WORK TO DO: Copy the lines of the material word for word, starting with the line containing "helps (292, 435)" and ending with the line containing "restrooms (460, 711)", both included.

====== INFORMATION PROVIDED

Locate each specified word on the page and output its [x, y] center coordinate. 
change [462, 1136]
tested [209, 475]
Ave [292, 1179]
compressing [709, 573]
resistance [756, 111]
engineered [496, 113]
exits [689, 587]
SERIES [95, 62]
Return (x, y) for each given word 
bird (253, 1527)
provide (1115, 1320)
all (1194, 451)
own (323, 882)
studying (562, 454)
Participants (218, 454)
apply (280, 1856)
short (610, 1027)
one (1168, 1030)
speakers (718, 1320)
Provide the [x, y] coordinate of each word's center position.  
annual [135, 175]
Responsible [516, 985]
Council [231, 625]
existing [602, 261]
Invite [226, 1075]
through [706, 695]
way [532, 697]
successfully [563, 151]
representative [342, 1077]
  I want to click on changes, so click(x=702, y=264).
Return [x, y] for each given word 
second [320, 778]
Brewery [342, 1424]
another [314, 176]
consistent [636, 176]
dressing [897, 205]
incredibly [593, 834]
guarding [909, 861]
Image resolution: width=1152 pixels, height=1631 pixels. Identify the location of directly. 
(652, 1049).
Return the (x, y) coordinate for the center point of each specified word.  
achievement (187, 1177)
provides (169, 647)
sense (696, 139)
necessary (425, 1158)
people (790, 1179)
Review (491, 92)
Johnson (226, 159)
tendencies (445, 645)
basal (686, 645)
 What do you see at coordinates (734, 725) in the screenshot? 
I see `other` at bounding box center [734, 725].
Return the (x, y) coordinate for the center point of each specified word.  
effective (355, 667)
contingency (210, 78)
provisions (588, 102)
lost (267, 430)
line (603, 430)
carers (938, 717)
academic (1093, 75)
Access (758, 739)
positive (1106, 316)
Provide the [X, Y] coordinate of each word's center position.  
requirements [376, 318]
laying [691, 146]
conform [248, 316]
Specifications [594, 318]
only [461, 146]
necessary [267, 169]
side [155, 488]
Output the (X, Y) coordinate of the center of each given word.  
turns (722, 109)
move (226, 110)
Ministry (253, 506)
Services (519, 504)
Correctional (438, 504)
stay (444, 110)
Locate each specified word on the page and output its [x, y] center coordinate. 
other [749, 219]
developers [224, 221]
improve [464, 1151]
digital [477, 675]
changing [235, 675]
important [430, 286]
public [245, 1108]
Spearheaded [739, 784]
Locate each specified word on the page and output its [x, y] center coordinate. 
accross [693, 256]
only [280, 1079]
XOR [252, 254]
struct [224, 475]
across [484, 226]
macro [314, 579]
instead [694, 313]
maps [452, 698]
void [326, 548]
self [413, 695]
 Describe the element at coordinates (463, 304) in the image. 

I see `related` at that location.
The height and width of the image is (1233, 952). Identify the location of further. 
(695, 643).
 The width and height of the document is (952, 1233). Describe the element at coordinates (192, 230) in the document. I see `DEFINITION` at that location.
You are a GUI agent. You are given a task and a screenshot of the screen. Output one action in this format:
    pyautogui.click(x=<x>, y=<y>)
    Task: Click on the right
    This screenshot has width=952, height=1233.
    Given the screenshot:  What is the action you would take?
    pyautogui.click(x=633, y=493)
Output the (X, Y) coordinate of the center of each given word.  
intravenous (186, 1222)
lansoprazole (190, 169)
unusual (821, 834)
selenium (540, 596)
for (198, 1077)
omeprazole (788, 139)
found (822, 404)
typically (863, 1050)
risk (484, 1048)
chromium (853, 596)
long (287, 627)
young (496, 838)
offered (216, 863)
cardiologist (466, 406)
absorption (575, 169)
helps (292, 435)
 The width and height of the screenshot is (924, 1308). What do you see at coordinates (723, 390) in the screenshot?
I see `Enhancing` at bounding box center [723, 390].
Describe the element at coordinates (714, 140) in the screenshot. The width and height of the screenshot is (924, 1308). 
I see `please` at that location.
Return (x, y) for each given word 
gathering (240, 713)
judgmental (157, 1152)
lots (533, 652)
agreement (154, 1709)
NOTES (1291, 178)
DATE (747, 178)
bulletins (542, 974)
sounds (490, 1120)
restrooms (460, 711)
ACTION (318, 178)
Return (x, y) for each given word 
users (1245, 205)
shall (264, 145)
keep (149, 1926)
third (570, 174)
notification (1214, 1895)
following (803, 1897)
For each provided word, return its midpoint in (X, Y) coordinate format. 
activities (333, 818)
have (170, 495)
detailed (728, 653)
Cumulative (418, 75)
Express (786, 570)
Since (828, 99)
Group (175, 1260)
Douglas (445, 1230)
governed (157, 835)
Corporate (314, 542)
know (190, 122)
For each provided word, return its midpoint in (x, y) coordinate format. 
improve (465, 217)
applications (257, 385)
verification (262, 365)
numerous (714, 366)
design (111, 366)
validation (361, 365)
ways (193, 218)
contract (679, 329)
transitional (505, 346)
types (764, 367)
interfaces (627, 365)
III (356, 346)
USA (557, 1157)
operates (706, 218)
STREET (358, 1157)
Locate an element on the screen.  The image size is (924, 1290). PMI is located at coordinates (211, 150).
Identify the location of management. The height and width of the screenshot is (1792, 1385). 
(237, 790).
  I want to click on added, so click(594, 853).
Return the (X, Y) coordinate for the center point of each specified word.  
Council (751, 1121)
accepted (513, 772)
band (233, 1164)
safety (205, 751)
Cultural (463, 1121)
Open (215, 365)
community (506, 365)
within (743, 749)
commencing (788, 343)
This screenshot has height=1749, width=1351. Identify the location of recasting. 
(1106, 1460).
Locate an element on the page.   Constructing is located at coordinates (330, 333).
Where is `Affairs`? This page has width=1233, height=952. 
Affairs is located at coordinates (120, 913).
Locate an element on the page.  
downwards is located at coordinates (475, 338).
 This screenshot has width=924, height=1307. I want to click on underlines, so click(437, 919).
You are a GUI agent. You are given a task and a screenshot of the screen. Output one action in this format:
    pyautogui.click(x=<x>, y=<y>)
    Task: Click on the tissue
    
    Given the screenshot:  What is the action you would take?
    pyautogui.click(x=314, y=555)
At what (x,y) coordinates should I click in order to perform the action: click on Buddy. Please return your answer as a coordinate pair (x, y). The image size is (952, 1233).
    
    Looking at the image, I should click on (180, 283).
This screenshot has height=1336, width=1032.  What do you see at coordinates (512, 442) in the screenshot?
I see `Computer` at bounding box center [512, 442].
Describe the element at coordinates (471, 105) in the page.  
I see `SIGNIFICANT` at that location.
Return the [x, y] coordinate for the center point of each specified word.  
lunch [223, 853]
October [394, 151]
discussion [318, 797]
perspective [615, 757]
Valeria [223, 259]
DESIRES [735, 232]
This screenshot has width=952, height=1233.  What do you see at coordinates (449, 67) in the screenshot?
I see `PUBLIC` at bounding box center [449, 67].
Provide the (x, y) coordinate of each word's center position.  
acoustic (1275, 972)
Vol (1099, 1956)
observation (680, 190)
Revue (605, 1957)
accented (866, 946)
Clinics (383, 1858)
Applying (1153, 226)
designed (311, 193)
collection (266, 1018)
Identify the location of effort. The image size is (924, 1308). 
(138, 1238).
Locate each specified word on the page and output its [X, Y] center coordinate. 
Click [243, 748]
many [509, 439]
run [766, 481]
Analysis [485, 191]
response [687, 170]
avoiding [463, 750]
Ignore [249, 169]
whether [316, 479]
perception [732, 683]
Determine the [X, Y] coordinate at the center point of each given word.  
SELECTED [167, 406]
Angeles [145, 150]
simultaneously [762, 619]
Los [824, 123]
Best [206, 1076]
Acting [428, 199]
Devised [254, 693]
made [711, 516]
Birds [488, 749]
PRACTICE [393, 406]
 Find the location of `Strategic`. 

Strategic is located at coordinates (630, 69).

============

THE SOLUTION:
helps (292, 435)
 The width and height of the screenshot is (924, 1308). What do you see at coordinates (723, 390) in the screenshot?
I see `Enhancing` at bounding box center [723, 390].
Describe the element at coordinates (714, 140) in the screenshot. The width and height of the screenshot is (924, 1308). 
I see `please` at that location.
Return (x, y) for each given word 
gathering (240, 713)
judgmental (157, 1152)
lots (533, 652)
agreement (154, 1709)
NOTES (1291, 178)
DATE (747, 178)
bulletins (542, 974)
sounds (490, 1120)
restrooms (460, 711)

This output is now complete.